Pre-allocated Buffers

# gpu_input_batch.py line 81
class InputBatch:
    def __init__(self, max_num_reqs, max_model_len, ...):
        # Token IDs: [max_num_reqs, max_model_len] -- NOT pinned (too large)
        self.token_ids_cpu_tensor = torch.zeros(
            (max_num_reqs, max_model_len), device="cpu", dtype=torch.int32,
            pin_memory=False)
        self.token_ids_cpu = self.token_ids_cpu_tensor.numpy()
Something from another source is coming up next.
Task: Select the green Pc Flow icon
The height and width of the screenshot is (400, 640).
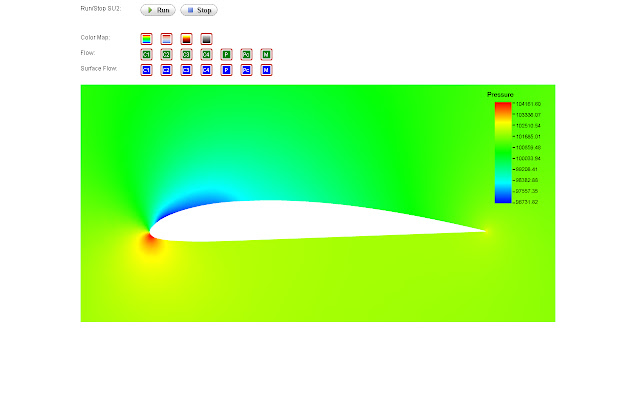Action: pyautogui.click(x=247, y=54)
        # Sequence lengths: [max_num_reqs] -- PINNED for fast GPU copy
        self.num_computed_tokens_cpu_tensor = torch.zeros(
            (max_num_reqs,), device="cpu", dtype=torch.int32,
            pin_memory=pin_memory)

        # Sampling parameters -- each has CPU + GPU mirrors
        self.temperature = torch.empty((max_num_reqs,), dtype=torch.float32, device=device)
        self.temperature_cpu_tensor = torch.empty(
            (max_num_reqs,), dtype=torch.float32, device="cpu",
            pin_memory=pin_memory)
        self.temperature_cpu = self.temperature_cpu_tensor.numpy()

        # Top-p, top-k, penalties follow the same pattern:
        # GPU tensor + pinned CPU tensor + numpy view
        self.top_p = torch.empty(...)    # GPU
        self.top_p_cpu = ...              # numpy view of pinned CPU
        self.top_k = torch.empty(...)
        self.frequency_penalties = torch.empty(...)
        self.presence_penalties = torch.empty(...)
        self.repetition_penalties = torch.empty(...)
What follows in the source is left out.